What you will do »
List every person named in the text below about the words of Simonides, in the order each first appears.

Text excerpt »
The Words of Simonides
5 minutes • 872 words
Protagoras was obliged to give short answer even if it was very much against his will.
Simonides says to Scopas the son of Creon the Thessalian: ‘Hardly on the one hand can a man become truly good, built four-square in hands and feet and mind, a work without a flaw.’
Do you know this poem?
Yes, I have made a careful study of it. It is both good and true.
But if there is a contradiction, the composition cannot be good or true. The contradiction is that poet says: ‘I do not agree with the word of Pittacus, albeit the utterance of a wise man: Hardly can a man be good’
Do you think that the two sayings are consistent?
Yes (at the same time I could not help fearing that there might be something in what he said). And you think otherwise?
How can he be consistent in both?
First he was premising as his own thought, ‘Hardly can a man become truly good’
Then a little further on, he forgets and blames Pittacus, refusing to agree with him: ‘Hardly can a man be good’.
Yet when he blames him who says the same with himself, he blames himself; so that he must be wrong either in his first or his second assertion.
Many of the audience cheered and applauded this. I felt at first giddy and faint, as if I had received a blow from the hand of an expert boxer, when I heard his words and the sound of the cheering.
Honestly, I wanted to get time to think what the meaning of the poet really was. So I turned to Prodicus and called him.
Prodicus, Simonides is a countryman of yours. You should help him for I am afraid that Protagoras will make an end of Simonides.
Now is the time to rehabilitate Simonides, by the application of your philosophy of synonyms.
This enables you to distinguish ‘will’ and ‘wish,’ and make other charming distinctions like those which you drew just now.
I think that there is no contradiction in the words of Simonides.
Do you think that ‘being’ is the same as ‘becoming.’
Not the same. He blames Pittacus not, as Protagoras imagines, for repeating what he said himself, but for saying something different from himself.
Protagoras, Prodicus would maintain that being is not the same as becoming. If they are not the same, then Simonides is not inconsistent with himself.
Your correction, Socrates, involves a greater error than is contained in the sentence which you are correcting.
Everyone thinks that virtue is the hardest of all things. Simonides could never have made such a mistake as to say that virtue can be easily retained.
You do not use the word ‘hard’ (chalepon) in the sense which Simonides intended.
I must correct you, as Prodicus corrects me when I use the word ‘awful’ (deinon) as a term of praise.

Records contained in a dataset »
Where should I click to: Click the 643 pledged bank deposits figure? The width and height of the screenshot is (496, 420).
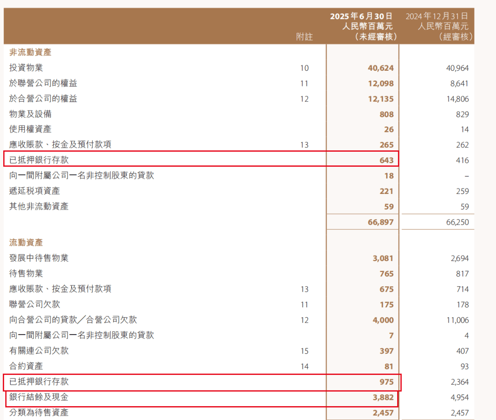click(x=386, y=160)
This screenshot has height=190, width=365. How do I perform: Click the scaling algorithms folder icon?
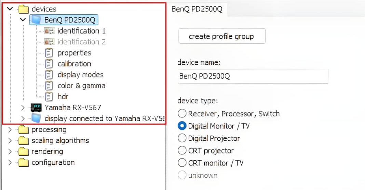(x=23, y=140)
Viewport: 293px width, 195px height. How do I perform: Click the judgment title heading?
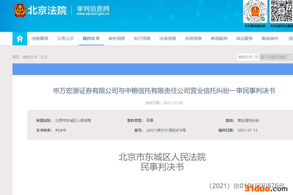[x=164, y=91]
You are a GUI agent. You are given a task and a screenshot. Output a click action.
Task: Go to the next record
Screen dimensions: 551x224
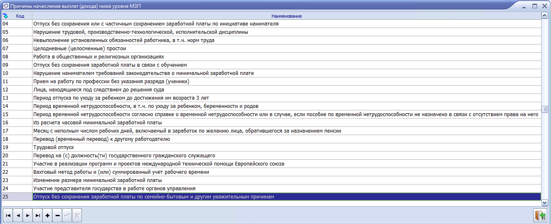[28, 216]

Output »
Protagoras, Simonides, Scopas, Creon, Pittacus, Prodicus, Socrates